By “it will look like normal deep learning work” I don’t mean it will be exactly the same as mainstream capabilities work—e.g. RLHF was both “normal deep learning work” and also notably different from all other RL at the time. Same goes for constitutional AI.
What seems promising to me is paying close attention to how we’re training the models and how they behave, thinking about their psychology and how the training influences that psychology, reasoning about how that will change in the next generation.
What are we comparing deep learning to here? Black box − 100% granted.

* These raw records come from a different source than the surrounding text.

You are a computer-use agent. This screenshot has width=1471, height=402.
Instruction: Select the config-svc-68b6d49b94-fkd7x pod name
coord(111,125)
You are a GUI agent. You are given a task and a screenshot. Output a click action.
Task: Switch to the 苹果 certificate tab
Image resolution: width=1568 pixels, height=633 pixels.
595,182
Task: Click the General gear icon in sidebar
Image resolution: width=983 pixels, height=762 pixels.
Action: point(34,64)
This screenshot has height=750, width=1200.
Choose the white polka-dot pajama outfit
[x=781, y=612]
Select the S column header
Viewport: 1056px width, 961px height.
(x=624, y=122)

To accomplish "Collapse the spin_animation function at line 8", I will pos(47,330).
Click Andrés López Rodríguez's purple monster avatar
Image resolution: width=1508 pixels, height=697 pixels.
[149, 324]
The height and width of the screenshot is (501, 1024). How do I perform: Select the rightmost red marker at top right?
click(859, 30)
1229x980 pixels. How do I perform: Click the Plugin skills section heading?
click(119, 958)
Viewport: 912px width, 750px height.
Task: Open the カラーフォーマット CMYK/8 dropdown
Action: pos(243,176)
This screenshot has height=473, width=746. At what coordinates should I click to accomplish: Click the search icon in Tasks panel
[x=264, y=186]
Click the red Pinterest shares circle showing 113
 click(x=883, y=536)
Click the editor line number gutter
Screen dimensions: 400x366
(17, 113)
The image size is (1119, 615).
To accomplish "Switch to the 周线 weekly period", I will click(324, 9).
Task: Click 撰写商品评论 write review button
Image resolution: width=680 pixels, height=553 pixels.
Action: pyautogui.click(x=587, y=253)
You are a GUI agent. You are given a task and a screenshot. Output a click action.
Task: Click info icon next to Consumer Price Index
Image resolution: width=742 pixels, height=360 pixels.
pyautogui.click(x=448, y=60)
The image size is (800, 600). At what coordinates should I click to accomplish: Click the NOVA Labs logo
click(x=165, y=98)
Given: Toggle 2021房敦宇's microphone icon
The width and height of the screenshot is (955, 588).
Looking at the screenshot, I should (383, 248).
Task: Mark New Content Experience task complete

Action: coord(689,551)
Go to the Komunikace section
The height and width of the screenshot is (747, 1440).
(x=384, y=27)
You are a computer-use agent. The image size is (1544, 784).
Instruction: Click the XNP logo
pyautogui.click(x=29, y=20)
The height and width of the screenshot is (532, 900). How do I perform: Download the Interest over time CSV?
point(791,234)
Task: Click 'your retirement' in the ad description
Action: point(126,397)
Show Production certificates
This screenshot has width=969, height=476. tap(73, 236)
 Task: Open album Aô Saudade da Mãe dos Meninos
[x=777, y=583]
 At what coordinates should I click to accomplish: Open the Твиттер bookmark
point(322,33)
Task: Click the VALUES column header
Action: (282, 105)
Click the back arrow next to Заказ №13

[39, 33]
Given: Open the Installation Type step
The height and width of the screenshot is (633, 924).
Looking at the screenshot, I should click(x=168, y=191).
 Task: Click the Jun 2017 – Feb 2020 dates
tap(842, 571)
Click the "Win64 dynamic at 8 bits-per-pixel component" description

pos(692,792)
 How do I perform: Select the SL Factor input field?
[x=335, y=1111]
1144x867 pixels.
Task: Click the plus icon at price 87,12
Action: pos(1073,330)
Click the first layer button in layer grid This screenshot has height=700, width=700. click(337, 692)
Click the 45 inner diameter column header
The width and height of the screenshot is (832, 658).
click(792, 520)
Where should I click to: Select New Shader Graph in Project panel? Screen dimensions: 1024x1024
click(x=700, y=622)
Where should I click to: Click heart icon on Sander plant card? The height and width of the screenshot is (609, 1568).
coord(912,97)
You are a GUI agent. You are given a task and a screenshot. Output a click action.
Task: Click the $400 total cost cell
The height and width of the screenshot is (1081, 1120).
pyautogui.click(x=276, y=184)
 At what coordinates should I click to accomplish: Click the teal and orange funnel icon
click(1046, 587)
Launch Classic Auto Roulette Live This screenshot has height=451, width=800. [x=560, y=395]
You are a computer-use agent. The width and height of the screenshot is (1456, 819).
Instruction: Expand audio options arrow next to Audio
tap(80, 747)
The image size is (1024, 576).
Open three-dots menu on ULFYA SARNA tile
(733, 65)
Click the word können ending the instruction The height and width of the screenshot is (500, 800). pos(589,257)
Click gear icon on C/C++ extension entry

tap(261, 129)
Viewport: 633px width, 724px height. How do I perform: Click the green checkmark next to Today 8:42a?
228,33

But for the other problems—power-seeking and emergent goals—I think they will be a problem with any AI system and in fact they are much better in deep learning than I would have expected. Deep learning is basically short sighted and interpolative rather than extrapolative, which means that when you train it on some set of goals, it by default tries to pursue those goals in a short sighted way that makes sense. If you train it on poorly formed goals, you can still get bad behaviour, and as it gets smarter we’ll have more issues, but LLMs are a very good base to start from—they’re highly capable, understand natural language, and aren’t power seeking.
In contrast, the doomed theoretical approaches I have in mind are things like provably safe AI. With these approaches you have two problems: 1), a whole new way of doing AI which won’t work, and 2), the theoretical advantage—that if you can precisely specify what your alignment target is, it will optimize for it—is in fact a terrible disadvantage, since you won’t be able to precisely specify your alignment target.
This is what I mean about selective cynicism! I’ve heard the exact same argument about theoretical alignment work—“mainstream deep learning is very competitive and hard; alignment work means you get a fun nonprofit research job”—and I don’t find it convincing in either case.